Apprendre l’œcuménisme, c’est simplement un bourrage de crâne s’il n’y a pas vraiment un échange entre les gens pour apprendre à vivre sans préjugés et tabous.   À priori, la religion se vit dans sa famille ou son enseignement se fait au temple.  En dehors, l’état est strictement laïc. 

Il est par contre essentiel d’être confronté à des valeurs humanistes.  Si au lieu de dominer, les religions enseignaient et vivaient l’amour au lieu de se crêper le chignon, il n’y aurait pas de fanatiques, car s’il n’y a qu’une vision de  dieu.  C’est absurde que les juifs, les musulmans et les chrétiens ne se respectent pas, ils ont le même Dieu.  Les religions sont-elles autre chose que des multinationales?    

La solidarité et la fraternité ça s’apprend à chaque jour de notre vie.  Il faut d’abord condamner toute forme de violence qui conduit à la mort. 

Les crises économiques existent seulement pour enrichir davantage les plus riches en faisant mourir le plus possible de démunis.

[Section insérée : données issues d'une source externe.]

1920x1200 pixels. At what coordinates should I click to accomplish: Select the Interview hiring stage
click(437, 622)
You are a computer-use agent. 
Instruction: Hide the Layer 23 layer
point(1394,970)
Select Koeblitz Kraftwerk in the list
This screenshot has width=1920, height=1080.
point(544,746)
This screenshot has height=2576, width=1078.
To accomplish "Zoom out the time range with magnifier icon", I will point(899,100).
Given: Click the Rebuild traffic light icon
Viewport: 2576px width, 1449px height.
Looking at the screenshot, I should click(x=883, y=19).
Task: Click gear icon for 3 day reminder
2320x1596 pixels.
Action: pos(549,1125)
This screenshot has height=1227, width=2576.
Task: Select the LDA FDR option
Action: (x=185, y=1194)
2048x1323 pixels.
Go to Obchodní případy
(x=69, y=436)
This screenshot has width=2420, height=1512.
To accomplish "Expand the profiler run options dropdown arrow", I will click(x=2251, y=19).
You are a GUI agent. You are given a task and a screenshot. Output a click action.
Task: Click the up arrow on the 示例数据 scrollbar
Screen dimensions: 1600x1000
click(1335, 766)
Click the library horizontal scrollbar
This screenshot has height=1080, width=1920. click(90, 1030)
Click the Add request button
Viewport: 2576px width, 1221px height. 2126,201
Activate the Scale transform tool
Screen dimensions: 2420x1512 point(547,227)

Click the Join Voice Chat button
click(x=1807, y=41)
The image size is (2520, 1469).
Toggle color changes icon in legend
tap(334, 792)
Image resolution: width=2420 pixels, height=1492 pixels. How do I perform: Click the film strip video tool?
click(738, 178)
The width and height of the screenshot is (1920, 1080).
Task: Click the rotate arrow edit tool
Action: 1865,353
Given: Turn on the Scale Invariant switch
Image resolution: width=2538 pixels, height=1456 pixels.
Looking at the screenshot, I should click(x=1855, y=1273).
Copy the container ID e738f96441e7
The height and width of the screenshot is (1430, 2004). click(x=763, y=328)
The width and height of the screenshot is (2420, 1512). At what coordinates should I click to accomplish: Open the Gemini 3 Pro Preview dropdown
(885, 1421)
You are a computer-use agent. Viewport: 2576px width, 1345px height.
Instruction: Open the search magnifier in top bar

Nous avons une responsabilité individuelle face à ces crimes.  Que pouvons-nous faire? 

Ceux qui veulent vivre en fanatiques ne respectent pas l’esprit du Québec et devraient s’installer ailleurs.  Le Canada est anglophone et vit le multiculturalisme qui engendre cependant des ghettos communautaires. Toutes les religions doivent être tolérées, mais pas le fanatisme.